ASSIGNMENT: Would you return the entries below exactly from the line containing "Contact Us (232, 2435)" onward, ending with the final line and including it, and nothing else?
Start of MATERIAL PROVIDED
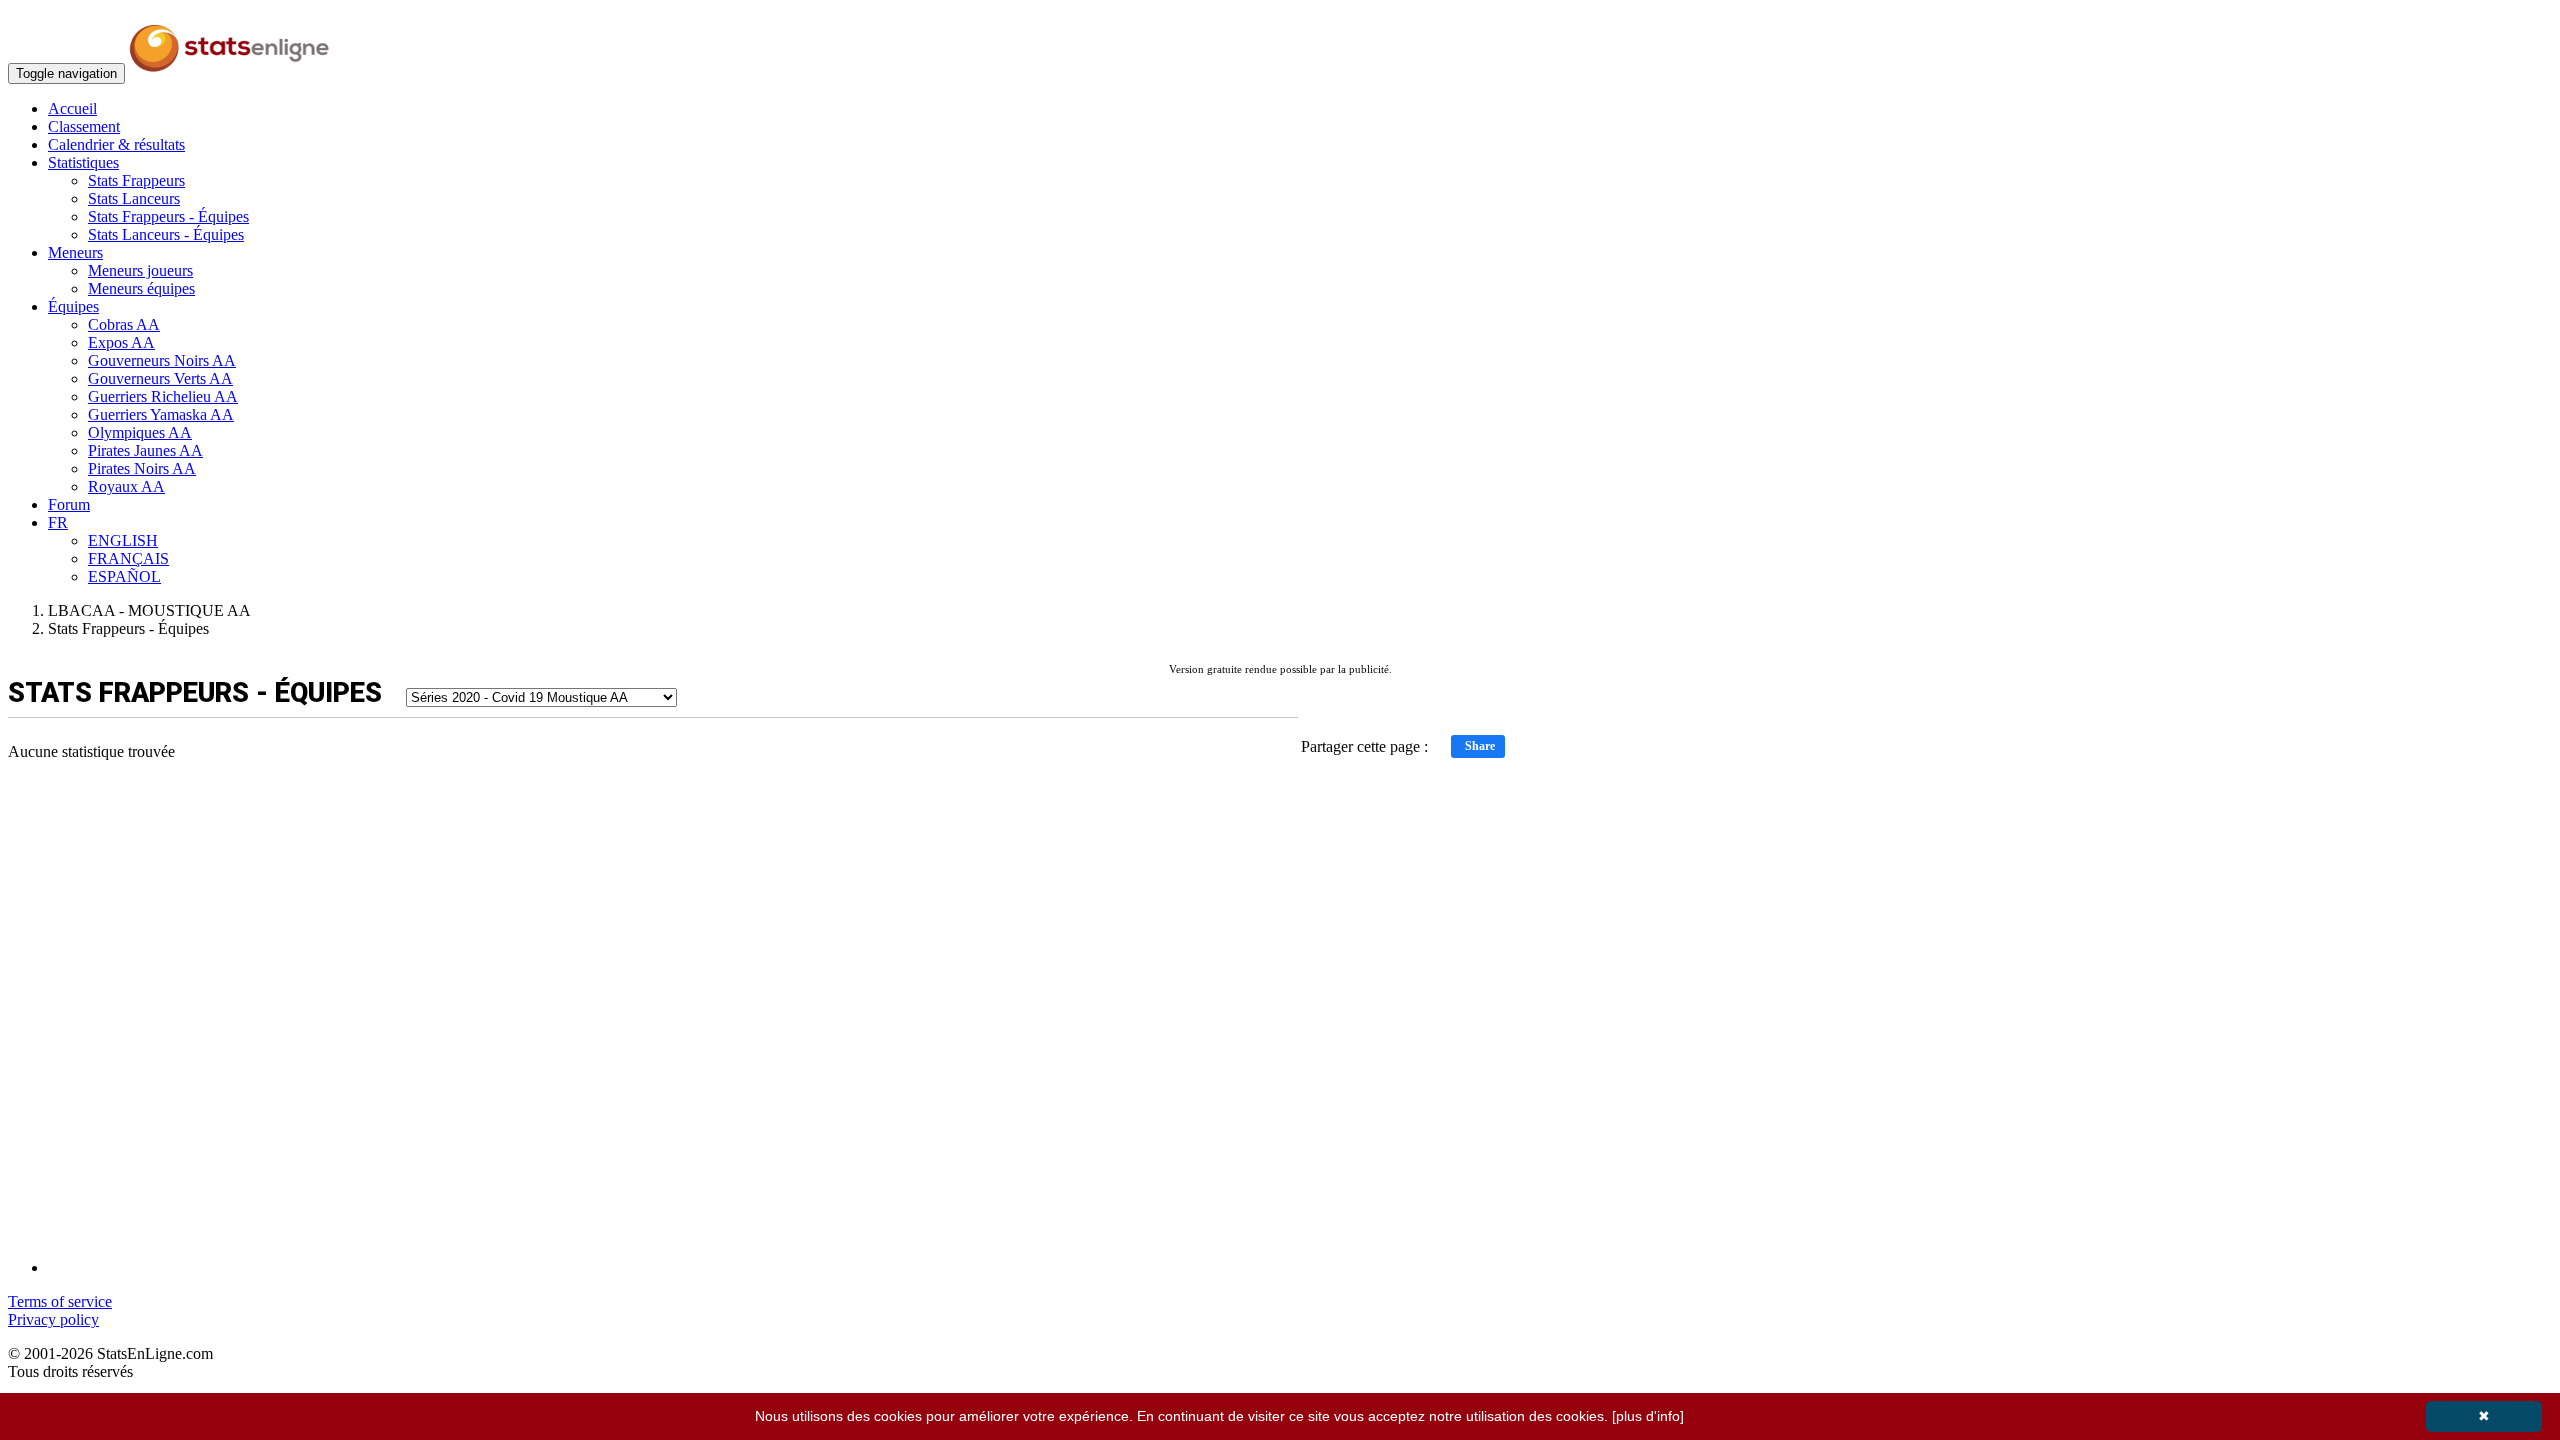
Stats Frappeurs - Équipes (168, 216)
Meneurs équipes (141, 288)
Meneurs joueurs (140, 270)
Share (1480, 746)
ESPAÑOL (124, 576)
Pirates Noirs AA (142, 468)
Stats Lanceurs (134, 198)
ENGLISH (123, 540)
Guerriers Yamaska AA (161, 414)
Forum (69, 504)
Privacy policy (53, 1319)
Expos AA (121, 342)
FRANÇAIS (128, 558)
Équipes (73, 306)
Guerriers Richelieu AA (163, 396)
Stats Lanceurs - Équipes (166, 234)
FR (58, 522)
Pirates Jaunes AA (145, 450)
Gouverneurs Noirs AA (162, 360)
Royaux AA (126, 486)
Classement (84, 126)
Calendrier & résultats (116, 144)
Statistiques (83, 162)
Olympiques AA (140, 432)
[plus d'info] (1648, 1416)
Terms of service (60, 1301)
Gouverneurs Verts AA (160, 378)
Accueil (72, 108)
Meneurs (75, 252)
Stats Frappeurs (136, 180)
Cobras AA (124, 324)
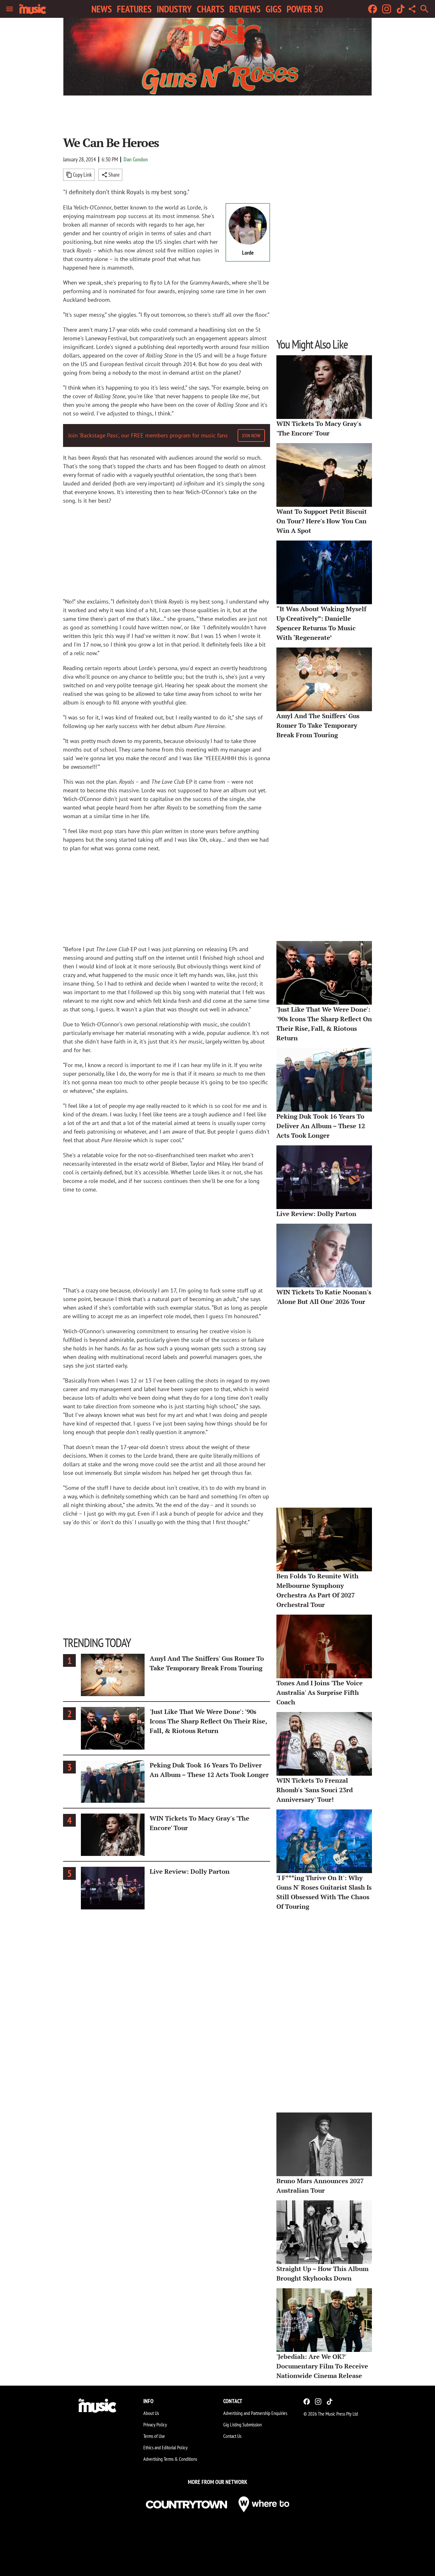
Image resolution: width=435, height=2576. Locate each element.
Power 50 (305, 9)
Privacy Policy (155, 2424)
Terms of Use (154, 2435)
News (101, 9)
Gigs (274, 9)
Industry (174, 9)
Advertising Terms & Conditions (170, 2458)
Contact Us (232, 2435)
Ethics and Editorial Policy (165, 2447)
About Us (151, 2413)
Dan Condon (136, 159)
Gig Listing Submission (242, 2424)
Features (134, 9)
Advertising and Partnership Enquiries (255, 2413)
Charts (210, 9)
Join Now (251, 435)
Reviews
End of MATERIAL PROVIDED
TASK RESULT:
Contact Us (232, 2435)
Ethics and Editorial Policy (165, 2447)
About Us (151, 2413)
Dan Condon (136, 159)
Gig Listing Submission (242, 2424)
Features (134, 9)
Advertising and Partnership Enquiries (255, 2413)
Charts (210, 9)
Join Now (251, 435)
Reviews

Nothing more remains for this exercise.